▶ **Document segment**:
★ ★ ★ ★
27/03/2019 – TU Munich — auf Deutsch lesen

Algae and carbon fibres improve air quality

Researchers have developed a process that could efficiently remove carbon dioxide, a greenhouse gas, from the earth’s atmosphere.


The AlgaeTec at the Technical University of Munich, Ludwig Bölkow Campus, Ottobrunn, south Munich. © Andreas Heddergott/TUM


The carbon fibre reinforcement gives the stone plate extremely high strength, creating possibilities for completely new and efficient construction methods. © A. Battenberg/TUM


Together with fellow researchers, chemists at the Technical University of Munich (TUM) have developed a process that, according to initial calculations, could efficiently remove carbon dioxide, a greenhouse gas, from the earth’s atmosphere. According to the most recent world climate report (IPCC Special Report on Global Warming of 1.5 °C) this process is of global significance.

Action is urgently needed if we are still to combat global warming, at least to some degree. In this context, the latest world climate report refers to the technology developed by chemists at the TUM. It functions as a net carbon sink, which could tackle the problem of global warming at its root.

It uses algae that absorb CO2 from the atmosphere, from power plants and steel industry emissions and turn it into algae oil. In a second step, it is then used to produce valuable carbon fibres. Initial analyses show that the process is economically efficient.

A climate-neutral process

The fundamental technological basis was established by Prof. Thomas Brück and his team at the Algae Cultivation Center at the Technical University of Munich. When studying algae, they discovered that they not only produce biofuel but that they can be efficiently made into polyacrylonitrile (PAN) fibres. The energy of parabolic solar reflectors then chars the PAN fibres to yield CO2-neutral carbon fibres.

Carbon fibres can be used to produce lightweight and high-strength materials. At the end of their life cycle, carbon fibres can be stored in empty coal seams, thus permanently removing the associated carbon dioxide equivalents from the atmosphere.

A climate-friendly economic model

Brück's colleagues, Prof. Uwe Arnold and Dipl.-Ing. Kolja Kuse, also examined the economic aspects, technical applications and the environmental impact of the entire process. “What we have here, is a novel climate-friendly economic model that effectively combines standard processes with innovations,” says Arnold.

“When carbon dioxide is used in plastics, it is quickly returned to the atmosphere in waste incineration plants after only a few years of use,” explains Kuse. “But when safely storing it, the carbon dioxide is removed from the atmosphere for millennia. This also provides clear advantages to capturing and storing carbon (CCS) underground.”
★ ★ ★ ★
▶ **Dataset excerpt**:
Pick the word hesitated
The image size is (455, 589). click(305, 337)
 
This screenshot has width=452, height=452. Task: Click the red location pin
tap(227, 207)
★ ★ ★ ★
▶ **Task details**:
Proceed with the algae and carbon fiber article, picking up right after its last sentence. This data has no connection to the article on algae and carbon fibers.

▶ **Answer area**:
Carbon fibres from algae are no different from conventional fibres and are therefore compatible with all existing processes. Another important potential field of application is the construction industry, which accounts for a significant portion of global CO2 emissions.

Carbon fibres can also replace structural steel in construction materials. Due to their strength, less cement is required. Granite reinforced with carbon fibres can even be used for beams that have the same load-bearing capacity as steel while being as lightweight as aluminium.

Algae farms in the size of Algeria

Brück now wants to take his algae technology further. Large-scale plants in southern Europe and North Africa could be part of a wider plan. “The system can easily be scaled for larger projects,” says Brück. “Globally speaking, we could build plants on a scale equivalent to the size of Algeria. This would be sufficient to offset all CO2 emissions from airplanes, for example.”

Brück rejects claims that the technology would compete with agricultural land, as is the case with biogas. “Saltwater algae thrive particularly in sunny conditions. In North Africa, for example, there is plenty of space where agriculture isn’t possible.”

The research was funded by the Werner Siemens Foundation and the European Business Council for Sustainable Energy e.V. Besides the Werner Siemens Chair of Synthetic Biotechnology at the Technical University of Munich, project participants also included AHP GmbH & Co. KG (Berlin), TechnoCarbonTechnologies GbR (Munich) and the Institute of Textile Technology of RWTH Aachen University.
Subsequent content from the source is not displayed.